+++ SUPPLIED RECORDS +++

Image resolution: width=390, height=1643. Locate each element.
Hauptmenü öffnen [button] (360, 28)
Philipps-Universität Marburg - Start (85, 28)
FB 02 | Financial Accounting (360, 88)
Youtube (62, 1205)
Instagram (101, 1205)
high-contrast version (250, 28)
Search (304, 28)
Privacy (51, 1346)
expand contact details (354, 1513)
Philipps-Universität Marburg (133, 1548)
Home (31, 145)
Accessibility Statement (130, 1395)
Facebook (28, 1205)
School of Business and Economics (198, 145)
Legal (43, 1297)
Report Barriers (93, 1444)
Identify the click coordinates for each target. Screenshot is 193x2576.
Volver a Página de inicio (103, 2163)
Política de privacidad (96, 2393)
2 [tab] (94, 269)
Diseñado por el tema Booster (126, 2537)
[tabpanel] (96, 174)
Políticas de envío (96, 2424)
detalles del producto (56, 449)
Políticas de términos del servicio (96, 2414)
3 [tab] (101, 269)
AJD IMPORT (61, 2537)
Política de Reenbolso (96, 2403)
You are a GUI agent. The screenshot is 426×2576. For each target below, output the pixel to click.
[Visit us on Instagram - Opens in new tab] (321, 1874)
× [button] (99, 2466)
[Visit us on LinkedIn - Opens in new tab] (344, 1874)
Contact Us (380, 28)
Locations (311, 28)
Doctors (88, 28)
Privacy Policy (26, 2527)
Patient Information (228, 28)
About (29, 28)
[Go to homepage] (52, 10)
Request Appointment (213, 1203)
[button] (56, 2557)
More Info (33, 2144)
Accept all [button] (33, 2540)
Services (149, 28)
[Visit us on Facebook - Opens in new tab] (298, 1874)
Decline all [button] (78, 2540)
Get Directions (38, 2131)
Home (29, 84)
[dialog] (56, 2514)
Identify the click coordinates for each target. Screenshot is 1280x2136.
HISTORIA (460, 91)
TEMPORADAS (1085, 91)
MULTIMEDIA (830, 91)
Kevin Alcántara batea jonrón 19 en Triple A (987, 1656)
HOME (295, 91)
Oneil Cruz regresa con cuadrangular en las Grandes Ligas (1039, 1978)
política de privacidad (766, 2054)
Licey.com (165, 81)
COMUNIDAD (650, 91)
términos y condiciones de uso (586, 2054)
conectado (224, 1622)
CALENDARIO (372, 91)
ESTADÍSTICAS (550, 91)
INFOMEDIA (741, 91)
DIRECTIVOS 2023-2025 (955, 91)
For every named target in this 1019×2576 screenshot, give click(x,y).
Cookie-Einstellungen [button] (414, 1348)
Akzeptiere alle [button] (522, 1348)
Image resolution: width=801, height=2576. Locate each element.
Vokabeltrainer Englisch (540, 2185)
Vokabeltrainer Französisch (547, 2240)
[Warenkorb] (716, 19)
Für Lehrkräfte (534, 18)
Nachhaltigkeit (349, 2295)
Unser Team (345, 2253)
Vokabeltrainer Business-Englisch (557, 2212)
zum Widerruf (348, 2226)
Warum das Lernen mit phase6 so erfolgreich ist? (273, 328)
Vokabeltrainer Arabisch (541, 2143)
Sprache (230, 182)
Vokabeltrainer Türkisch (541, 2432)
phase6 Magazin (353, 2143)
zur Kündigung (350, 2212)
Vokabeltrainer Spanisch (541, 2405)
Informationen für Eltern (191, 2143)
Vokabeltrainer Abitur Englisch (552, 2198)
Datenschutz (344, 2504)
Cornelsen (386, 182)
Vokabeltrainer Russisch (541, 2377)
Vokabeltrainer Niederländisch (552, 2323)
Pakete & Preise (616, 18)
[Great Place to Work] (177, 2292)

+++

## THE PROBLEM
Each and every record above needs writing out exactly.

## RESPONSE AREA
Image resolution: width=390, height=1643. Locate each element.
Hauptmenü öffnen [button] (360, 28)
Philipps-Universität Marburg - Start (85, 28)
FB 02 | Financial Accounting (360, 88)
Youtube (62, 1205)
Instagram (101, 1205)
high-contrast version (250, 28)
Search (304, 28)
Privacy (51, 1346)
expand contact details (354, 1513)
Philipps-Universität Marburg (133, 1548)
Home (31, 145)
Accessibility Statement (130, 1395)
Facebook (28, 1205)
School of Business and Economics (198, 145)
Legal (43, 1297)
Report Barriers (93, 1444)
Identify the click coordinates for each target. Screenshot is 193x2576.
Volver a Página de inicio (103, 2163)
Política de privacidad (96, 2393)
2 [tab] (94, 269)
Diseñado por el tema Booster (126, 2537)
[tabpanel] (96, 174)
Políticas de envío (96, 2424)
detalles del producto (56, 449)
Políticas de términos del servicio (96, 2414)
3 [tab] (101, 269)
AJD IMPORT (61, 2537)
Política de Reenbolso (96, 2403)
You are a GUI agent. The screenshot is 426×2576. For each target below, output the pixel to click.
[Visit us on Instagram - Opens in new tab] (321, 1874)
× [button] (99, 2466)
[Visit us on LinkedIn - Opens in new tab] (344, 1874)
Contact Us (380, 28)
Locations (311, 28)
Doctors (88, 28)
Privacy Policy (26, 2527)
Patient Information (228, 28)
About (29, 28)
[Go to homepage] (52, 10)
Request Appointment (213, 1203)
[button] (56, 2557)
More Info (33, 2144)
Accept all [button] (33, 2540)
Services (149, 28)
[Visit us on Facebook - Opens in new tab] (298, 1874)
Decline all [button] (78, 2540)
Get Directions (38, 2131)
Home (29, 84)
[dialog] (56, 2514)
Identify the click coordinates for each target. Screenshot is 1280x2136.
HISTORIA (460, 91)
TEMPORADAS (1085, 91)
MULTIMEDIA (830, 91)
Kevin Alcántara batea jonrón 19 en Triple A (987, 1656)
HOME (295, 91)
Oneil Cruz regresa con cuadrangular en las Grandes Ligas (1039, 1978)
política de privacidad (766, 2054)
Licey.com (165, 81)
COMUNIDAD (650, 91)
términos y condiciones de uso (586, 2054)
conectado (224, 1622)
CALENDARIO (372, 91)
ESTADÍSTICAS (550, 91)
INFOMEDIA (741, 91)
DIRECTIVOS 2023-2025 (955, 91)
For every named target in this 1019×2576 screenshot, give click(x,y).
Cookie-Einstellungen [button] (414, 1348)
Akzeptiere alle [button] (522, 1348)
Image resolution: width=801, height=2576. Locate each element.
Vokabeltrainer Englisch (540, 2185)
Vokabeltrainer Französisch (547, 2240)
[Warenkorb] (716, 19)
Für Lehrkräfte (534, 18)
Nachhaltigkeit (349, 2295)
Unser Team (345, 2253)
Vokabeltrainer Business-Englisch (557, 2212)
zum Widerruf (348, 2226)
Warum das Lernen mit phase6 so erfolgreich ist? (273, 328)
Vokabeltrainer Arabisch (541, 2143)
Sprache (230, 182)
Vokabeltrainer Türkisch (541, 2432)
phase6 Magazin (353, 2143)
zur Kündigung (350, 2212)
Vokabeltrainer Spanisch (541, 2405)
Informationen für Eltern (191, 2143)
Vokabeltrainer Abitur Englisch (552, 2198)
Datenschutz (344, 2504)
Cornelsen (386, 182)
Vokabeltrainer Russisch (541, 2377)
Vokabeltrainer Niederländisch (552, 2323)
Pakete & Preise (616, 18)
[Great Place to Work] (177, 2292)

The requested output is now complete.